Military jails and prisons
Abu Ghraib prison where photographs were taken that have enraged the
Arab world and rocked US political and military leadership held 6,000
to 7,000 detainees at the time of the documented abuse. Today, it and other
sites in Iraq hold more than 8,000 prisoners, US and coalition officials said.
They range from those believed to have played key roles in the insurgency
to some who are held on suspicion of petty crimes.
Until the current scandal cast some hazy light, little has been publicly known
about the Iraqi detention sites, their locations and who was being held there.

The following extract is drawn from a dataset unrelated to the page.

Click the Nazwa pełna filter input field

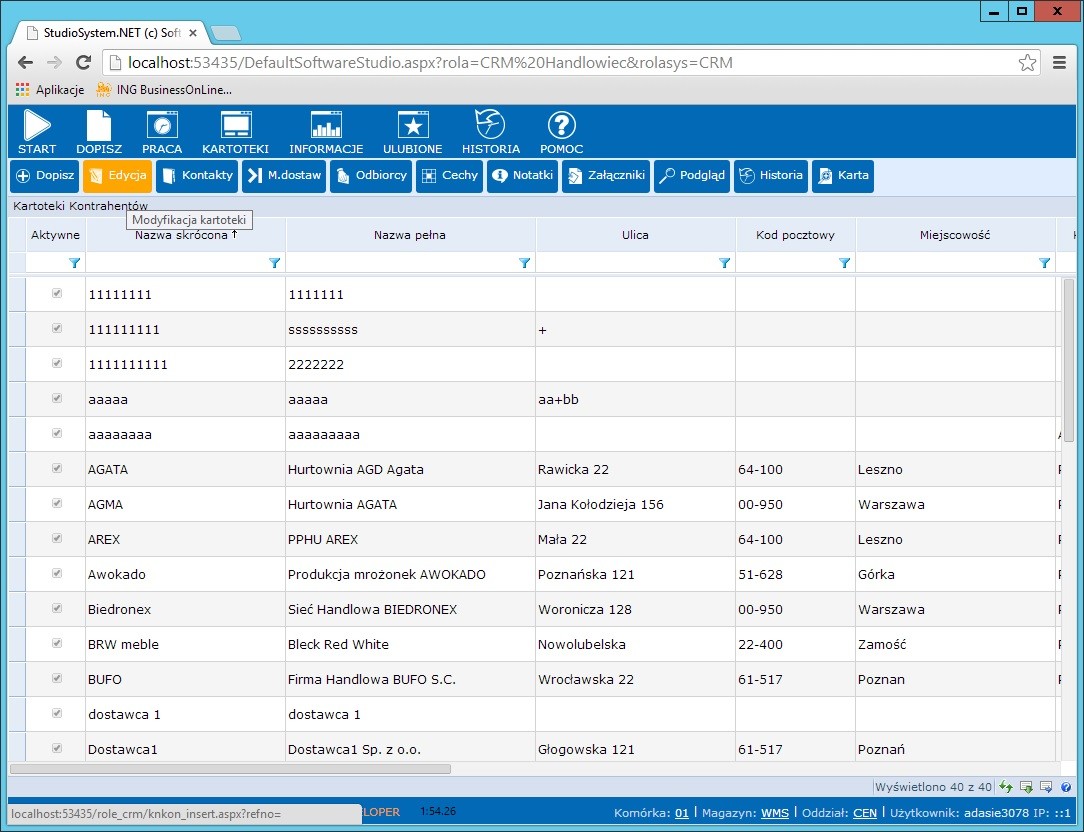pos(400,263)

That has been a source of continuing frustration for international monitoring
groups such as New York-based Human Rights Watch, which has repeatedly sought
to visit the facilities. Even the military's investigative report on abuses
at Abu Ghraib remains classified, despite having become public through leaks.
Far better known has been the Defense Department's facility at Guantanamo
Bay. The open-air camps there house about 600 detainees, flown in from around
the world over the past two years. Secrecy there remains tight, with detainees
and most of the facilities off-limits to visitors.
The US Supreme Court is deciding whether detainees held there, whom the Pentagon
has declared "enemy combatants" in the war against terrorism, should
have access to US courts.
Last week, the US military acknowledged that two Guantanamo Bay guards had
been disciplined in connection with use of excessive force against detainees.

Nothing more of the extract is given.